Au Portugal, l’avortement a été légalisé en mars 2007 jusqu’à la dixième semaine de grossesse, après un référendum où 59,3 % des votants avaient répondu “oui” , contre 40,7 % de “non”. Le 22 juillet 2015, le gouvernement portugais a toutefois décidé d’amender la loi en mettant à la charge des femmes tous les frais liés à l’arrêt de leur grossesse. Celles-ci doivent également se soumettre à un examen psychologique approfondi si elles souhaitent engager ce processus.
En Irlande, la légalisation de l’avortement est entrée en vigueur le 1er janvier 2019. Elle autorise l’IVG sans conditions jusqu’à 12 semaines et 24 semaines dans les cas de “risque pour la vie” ou de “grave danger pour la santé” de la femme enceinte. Elle permet aussi l’avortement en cas d’anomalie du fœtus qui pourrait conduire à sa mort in utero. Jusque là, l’Irlande était l’un des pays les plus restrictifs d’Europe en la matière. Sa sévérité était due au 8e amendement de la Constitution, qui reconnaissait au même titre le droit à la vie du fœtus et de la mère. Avant 2013, l’IVG était totalement illégale et passible de 14 ans de prison.
En Hongrie, l’IVG est légale depuis les années 1950 jusqu’à la douzième semaine de grossesse. Néanmoins, le Premier ministre ultra-conservateur Viktor Orbán a mis en place plusieurs mesures allant à son encontre depuis son arrivée au pouvoir en 2010. Ainsi, la Constitution entrée en vigueur en 2012 défend “la vie du fœtus dès sa conception”. Depuis septembre 2022, un décret impose en outre aux femmes qui veulent avorter d’écouter les battements du cœur du fœtus avant de se décider.
# # # # #
> **Objectif de l'exercice**: Recopiez le passage de l'extrait sur l'avortement qui commence par « En Hongrie, l’IVG » et se poursuit jusqu'à « de se décider. ».

> **Données fournies**:
# # # # #
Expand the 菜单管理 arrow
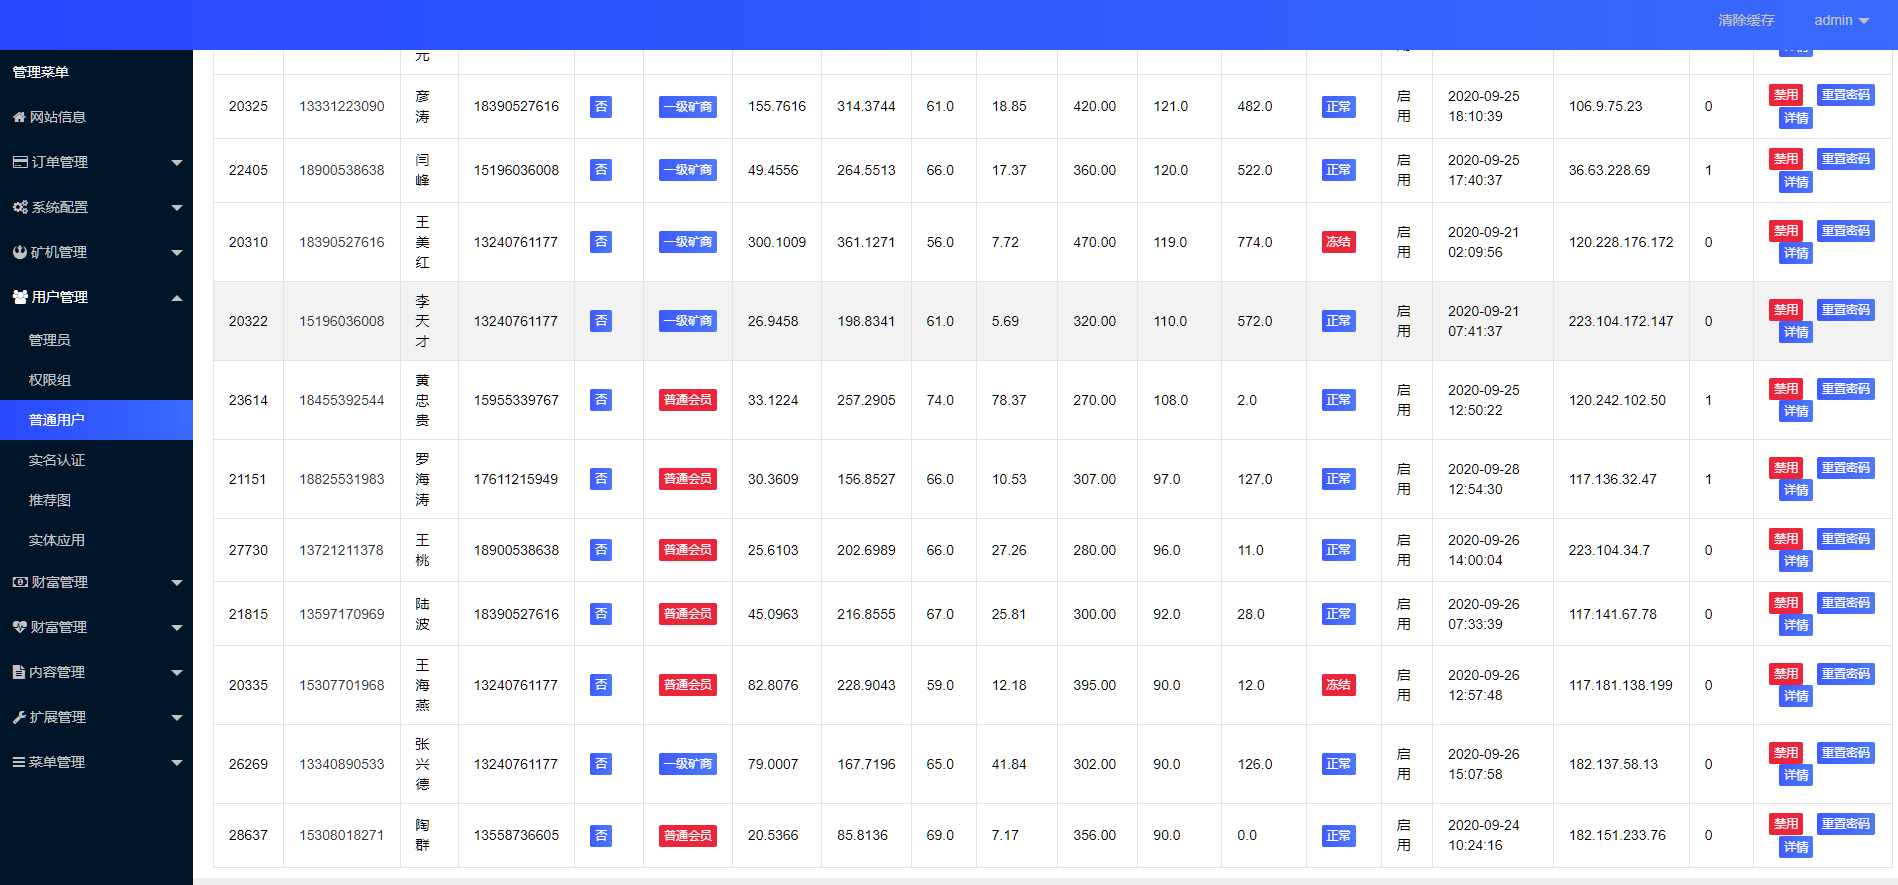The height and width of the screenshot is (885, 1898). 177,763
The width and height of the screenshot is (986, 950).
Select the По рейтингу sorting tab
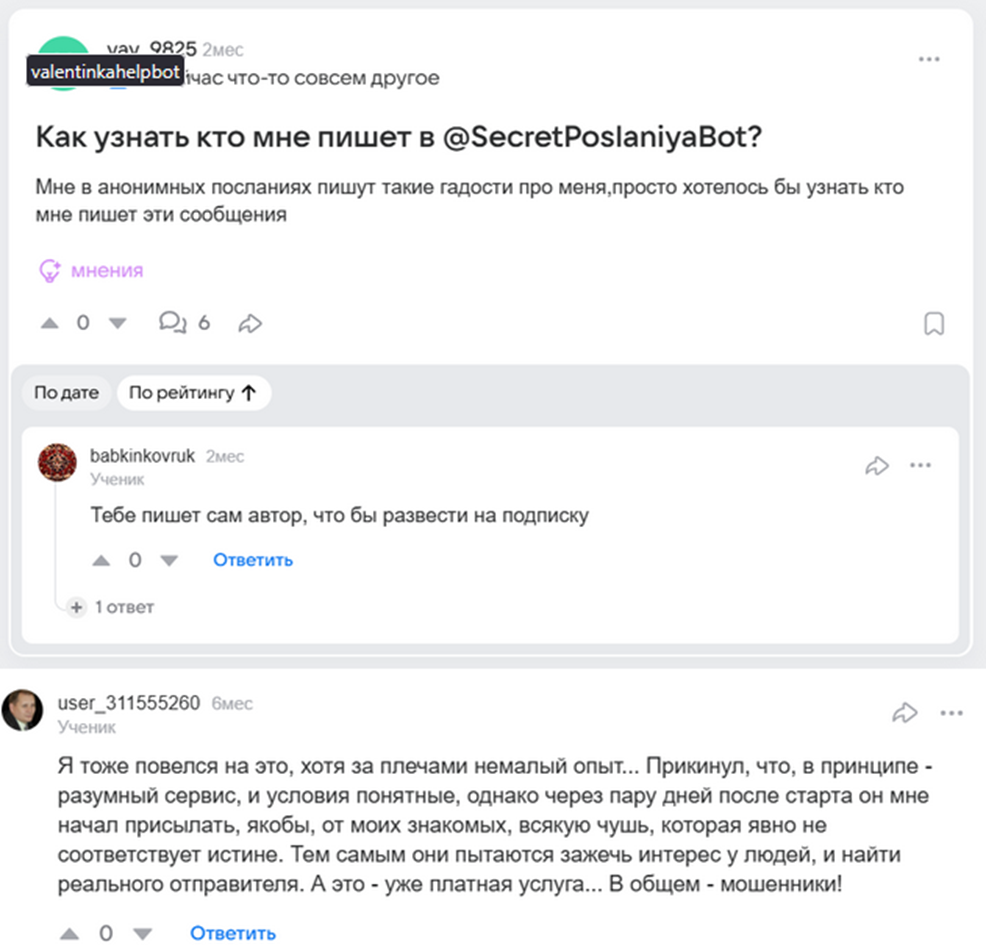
# # # # #
> **Réponse attendue**:
En Hongrie, l’IVG est légale depuis les années 1950 jusqu’à la douzième semaine de grossesse. Néanmoins, le Premier ministre ultra-conservateur Viktor Orbán a mis en place plusieurs mesures allant à son encontre depuis son arrivée au pouvoir en 2010. Ainsi, la Constitution entrée en vigueur en 2012 défend “la vie du fœtus dès sa conception”. Depuis septembre 2022, un décret impose en outre aux femmes qui veulent avorter d’écouter les battements du cœur du fœtus avant de se décider.